I have severe PTSD from this. Every single night for almost 3 weeks I am bawling. I'm sleeping around 5 or 6 am instead of 3 at the latest. During the day I break down. I've lost many pets before but this loss has ruined me.

I took care of him since day one as a foster of 4 weeks. He developed very slowly and slower than his siblings. My cat Lucky hates kittens but he sort of picked Morton to groom and hang around as Morton often would sit by himself while his siblings played. He was the last to finally gain 2lbs to get neutered. Before that he got vaccines and him and his brother got so so sick from them. They temporarily recovered but his brother ended up dying a couple months after he got to his forever home. Morton developed ITP a month after I adopted him. The next 2 years was me doing all I could day in and day out to make sure he was okay spending about 30k dollars saving his life a couple of times. He ended up with diabetes from a medication and it turned into his first bout of sepsis with dka and pancreatitis. since then about 1.5 years ago he got chronic pancreatitis nearly monthly. I think this last flare was all his body could handle and he was gone. It wasn't peaceful

He seemed to be perking up the 31st of dec ... until the fireworks started.

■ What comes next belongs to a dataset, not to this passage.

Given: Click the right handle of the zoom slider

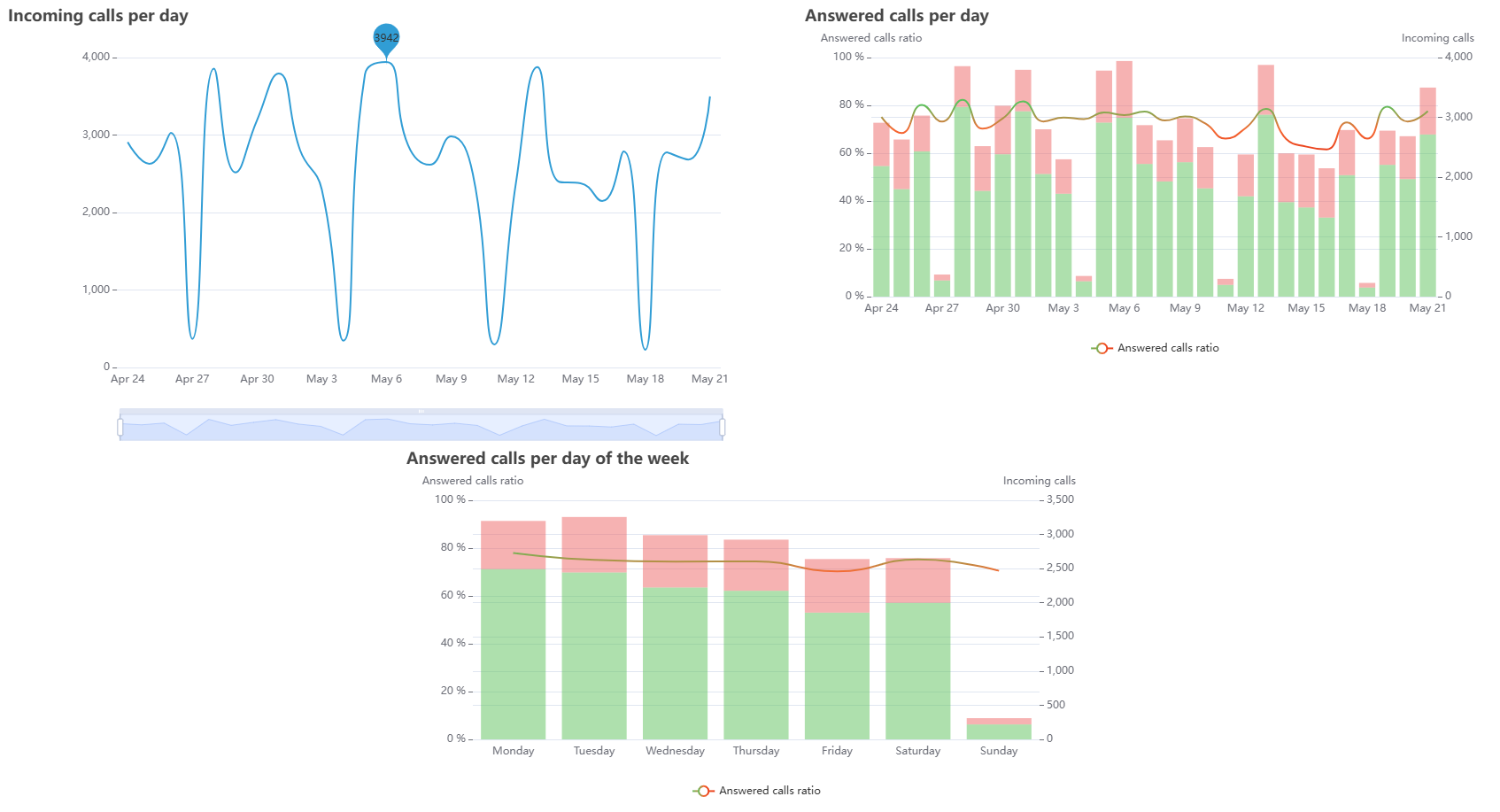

They sound like dynamite here. He spiraled and I assumed he was just severely stressed and I was with him and put him in my closet with several movies back to back playing. He ended up back on the bed when I went to bed around 4am new years day and he was cleaning himself a little bit and purring so I thought okay for sure ER or vet tomorrow we need to get tests going but for now you s comfortable. Just a few hours later it was too late. I feel if I took him in the evening before it possibly would have bought him some more time or maybe just time away from his precious home he loved to be at. He developed ascites with his pancreatitis flare in july and I was reading when they develop that it's usually end stage at whatever caused it... he got ascites again in a September flare. I think deep down I knew the end was coming and in my head from July I thought "ok well prognosis is usually poor but if he can pass 6 months and be okay then maybe he has a shot at beating this and it was just a fluke" the 6 months was when he passed.

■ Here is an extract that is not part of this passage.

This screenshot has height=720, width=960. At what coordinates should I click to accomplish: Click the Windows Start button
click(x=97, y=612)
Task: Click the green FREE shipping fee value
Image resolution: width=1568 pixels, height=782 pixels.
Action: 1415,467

he was my heart and soul. He was the reason I got out of bed every day to medicate and make sure he was happy and eeating. I was HIS heart and soul.

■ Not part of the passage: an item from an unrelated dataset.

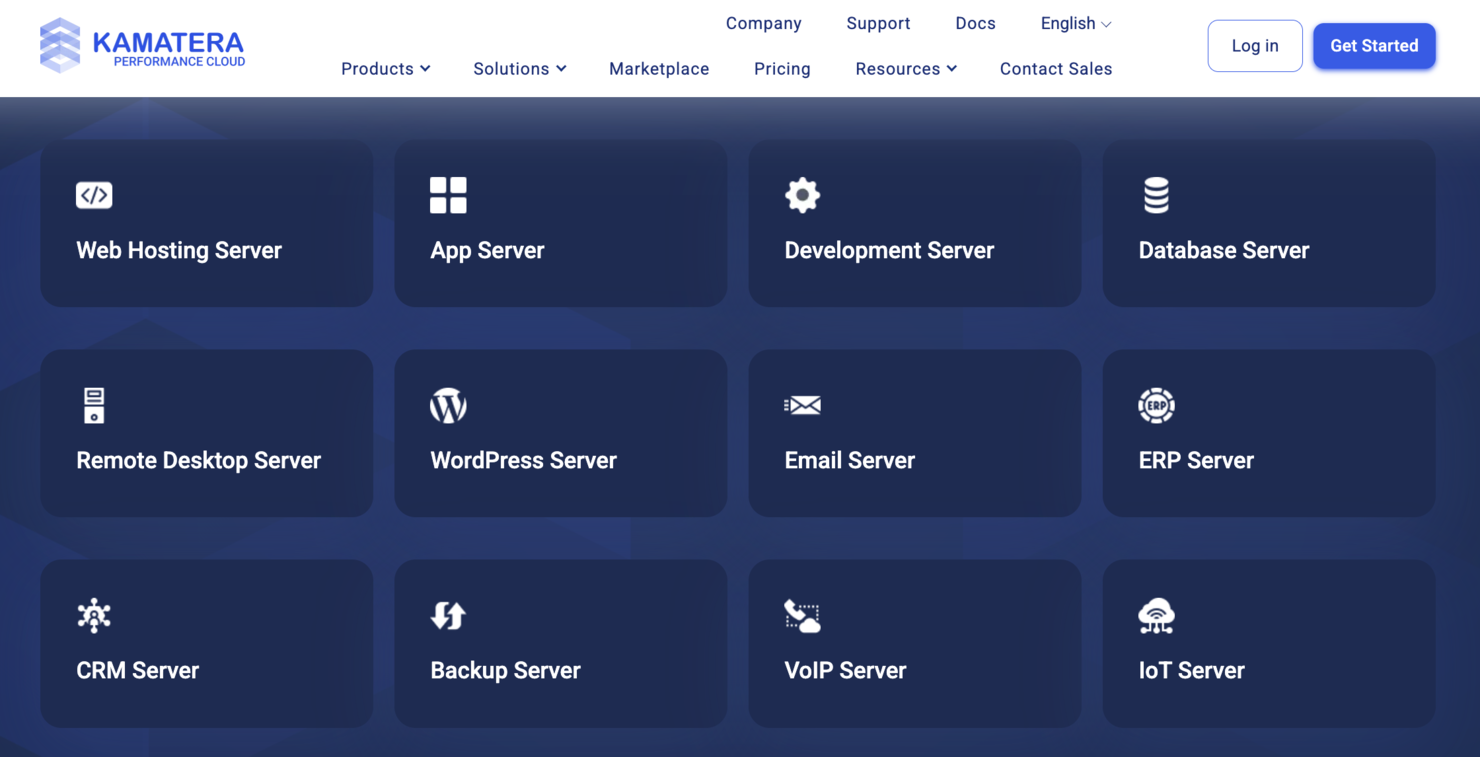This screenshot has height=757, width=1480.
Task: Open the English language selector
Action: pos(1074,23)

I'm not sure but I think he might have been saying goodbye to me last month. He always came to bed with me usually stepping on me right as i started falling asleep but this time was different. He sat on my chest and was staring very intently into my eyes. Very intently for minutes. It felt like forever. He kept kneeling down to kiss my chin and lip and he was purring so loud. So loud. And he kept staring at me and it was such a bizarre and tender moment he made for us I began crying. He's never done something so specific like that. he's had moods where he snuggles into my neck under my chin and had his phases on and off of having to cuddle me nightly but this was different.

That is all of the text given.